And whilst I like Tyson and Jamal's talent and I think they will be very good NBA players .. a large part of me sees the rationale in what Sam Smith has been saying ... that we can afford to keep one of the C Unit to pair with Hinrich as the young core .. and bring in pros now who now how to play to round it out ..... basically to try and replicate West/Hubie ball in Memphis 

I do believe that this model in the rigidity and disclipline of it in what Hubie has been able to pull off if what John Paxson and Scott Skiles will try and replicate 

Tony Battie
Shane Battier
Kurt Thomas
Jiri Welsch
Chris Duhon
Mickael Pietrus 
Manu Ginobili 
Emeka Okafor 
Allan Houston 
Antawn Jamsion
Danny Fortson 
Wally Sczcerbiak
Calvin Booth
Troy Murphy
Charlie Ward
Malik Rose
Stephen Jackson
Wesley Person

Perhaps even Chris Andersen , Hedo Turkoglu and Rodney White



these are the guys ... I agree Pierce , TMac , Ray Allen , and even Rashard Lewis are all highly unlikely and I don't think this is where we should be aiming anyway 

With one or two key support / complementary pieces added around Curry and Hinrich and another couple of draft picks ( not necessarily lottery ) this team could legitiamtely turn around if John Paxson shows some verve and gumption .. but hopefully laced with some better intelligence than he has displayed this season

And sorry lucas and arenas .. it ain't about stacking em and racking em.. we've been there for the last 5 years and this approach has failed miserably - we had the two proven college players ( Brand and Artest ) akin to Okafor and Gordon and at least two young high schoolers / guys with no real college experience in Curry and Crawford ...and then we had the wrong type of vets to back them up .. and the vets that we did bring in that could still play some ..we continued to chase our tail with the do we play them or do we play the kids .. we could not set the tone in our pecking order for 5 years which reflects indecisive, and ineffective management that has perhaps not as together with a bona fide plan that was measurable in execution /application 

Its time to kick the addiction to the next big hit your going to miss and realise that this type of addiction blinds you to what your reduced to .. which is the rat in the maze always searching for that piece of cheese

Time to rehab. Get off the juice ... and go straight with your choices ( Hinrich and Curry ) and put the right supports / coping mechanisms around them so we don't fall into relapse

And if you think this is an intervention... your damn straight 

 

BTW guys .. I thought you had some fair points in principle at the start of this thread about the need to establish excellence and ethic by leading from the front 

People don't follow words.. they get inspired by example/action 

That's real leadership

And in any organisation that has to start from the top and flow down


At the risk of being a Management basher and offending the Management apologists, that frankly I feel have been a lil bit too precious about the basic rights of posters to put opinion forward as the incompetence of Management - so long as reasons and rationale are put forward for the purpose of stimulating a constructive debate... I am not convinced we have this excellence.. this capacity to inspire in Management of this organisation


I question the commitment of Jerry Reinsdorf

As an armchair critic .. it seems to me there is a lot of insecurity, 2nd guessing and unsuredness dressed up as dogma .. that masks the polictics of this organisation that hampers its effectiveness

And its this dogma of management that is promulgated and reflects the blue collar basic working man values ..( that similarly profiled posters respond to ) , rather than looking at what we have for what it is and trying to best work with it ... which is at the crux for the real issue that engulfs this organisation and its fans.

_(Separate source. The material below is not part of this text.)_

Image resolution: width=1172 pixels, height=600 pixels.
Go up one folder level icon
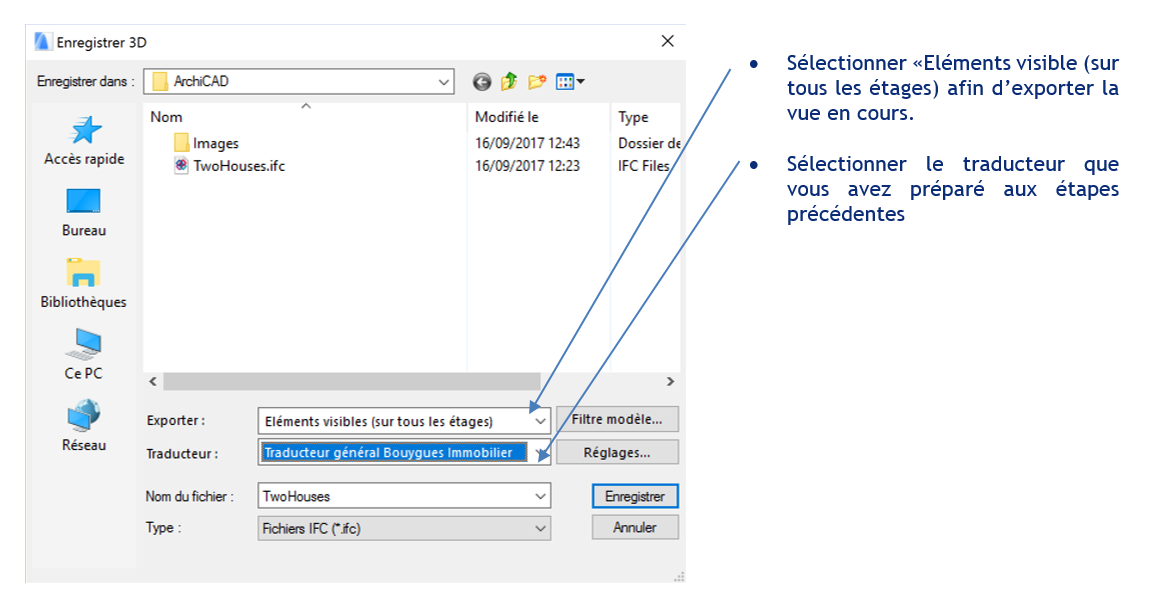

Those who choose to see what they want to see and those that see something different that together _with _ our players is at the _real core_ of what's rotten within the Chicago Bulls

The Culture of the organisation and what it exuded way back when .. and now .. is unable to be reconciled as many can't accept what we are - as opposed to what we would like to be .. and which we are a looooooooooonnnnng way from being

The common issue is we are all fans and we all want to this organisation and its team get better ... but John Paxson has to bring it first .. then Scott Skiles .. and then our players .. and that's where it all gets Back to John Paxson and Scott Skiles .. get the players that you want and who will respond to you without necessarily taking a bath in the talent pool

And after that there truly are no more excuses


----------



## FJ_of _Rockaway (May 28, 2002)

*Re: Re: Re: Re: Re: What?*



> Originally posted by <b>rlucas4257</b>!
> 
> 
> If you go way back to Cleveland in the late 80s, they built a team very quickly through the draft with basically one vet (Larry Nance).

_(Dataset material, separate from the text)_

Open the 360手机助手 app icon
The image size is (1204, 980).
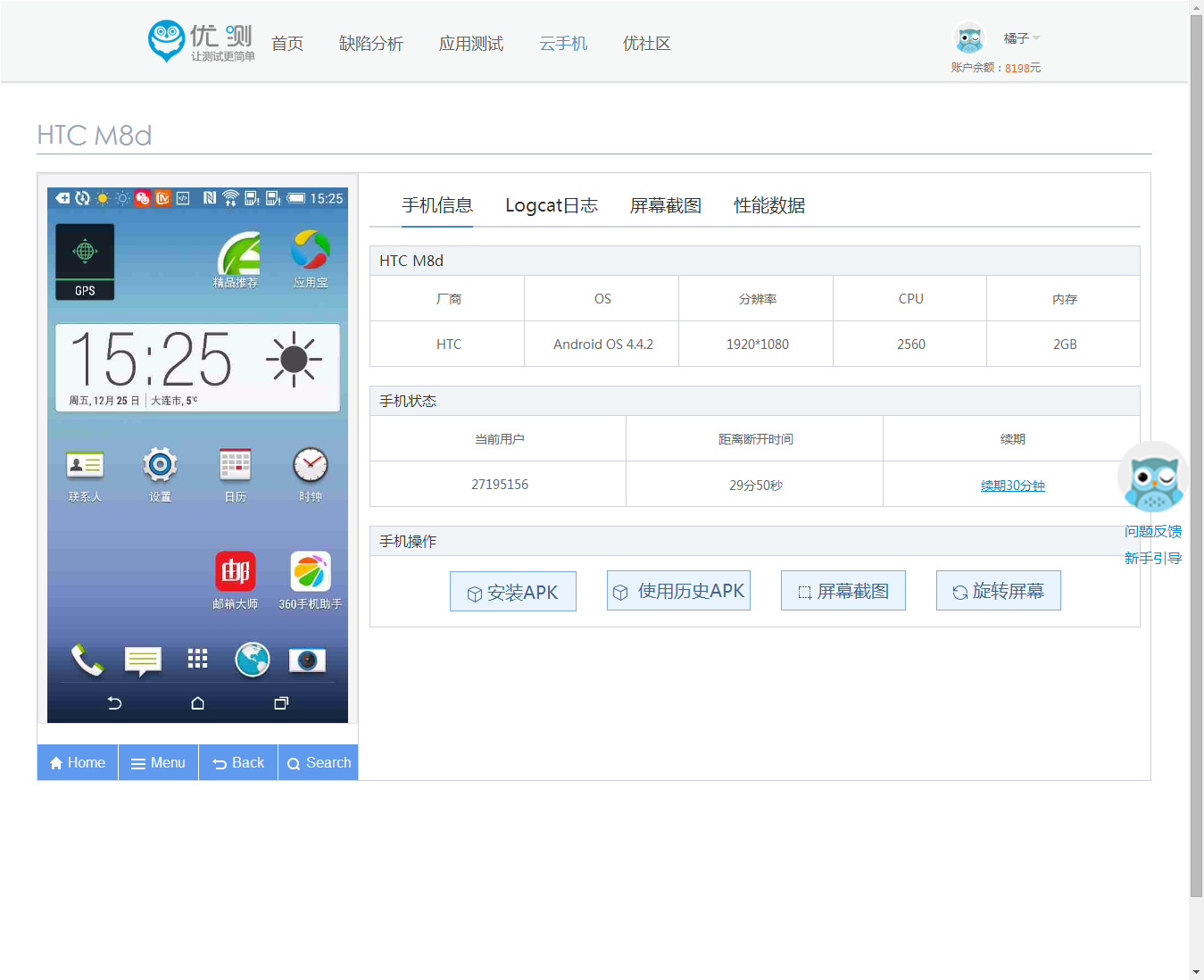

That was back in the day that College actually was a deeper and more fertile breeding ground in properly preparing players for the NBA


----------



## C Blizzy (Nov 13, 2003)

> Originally posted by <b>FJ_of _Rockaway</b>!
> The common issue is we are all fans and we all want to this organisation and its team get better ... but John Paxson has to bring it first .. then Scott Skiles .. and then our players .. and that's where it all gets Back to John Paxson and Scott Skiles .. get the players that you want and who will respond to you without necessarily taking a bath in the talent pool
> 
> And after that there truly are no more excuses


Only in professional sports is the most expected from those who are paid the least.

Its a Mad, Mad, Mad, Mad World! God bless Jonathan Winters.


----------



## rlucas4257 (Jun 1, 2002)

*Re: Re: Re: Re: Re: Re: Re: Re: Re: Re: Re: Thats*



> Originally posted by <b>Mikedc</b>!
> 
> 
> Any team is an injury away from looking really bad... that argument can be applied to most any team.
> ...


DC, How is it nonsense to say JR might not pay for the MLE when everyone agrees that if Pippen comes back or doesnt agree to a buyout, that it in fact will most likely happen. I didnt come up with it, the papers and people close to the Bulls said it. And if that is the case, forget it. 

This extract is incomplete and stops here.